GIVEN INSTRUCTION: Please copy out each of the entries below word for word.

====================

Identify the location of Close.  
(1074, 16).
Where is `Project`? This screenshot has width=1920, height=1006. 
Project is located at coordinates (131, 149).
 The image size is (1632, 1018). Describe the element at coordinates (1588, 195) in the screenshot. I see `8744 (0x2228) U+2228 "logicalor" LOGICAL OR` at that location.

====================

TASK RESULT:
Identify the location of Close.  
(1074, 16).
Where is `Project`? This screenshot has width=1920, height=1006. 
Project is located at coordinates (131, 149).
 The image size is (1632, 1018). Describe the element at coordinates (1588, 195) in the screenshot. I see `8744 (0x2228) U+2228 "logicalor" LOGICAL OR` at that location.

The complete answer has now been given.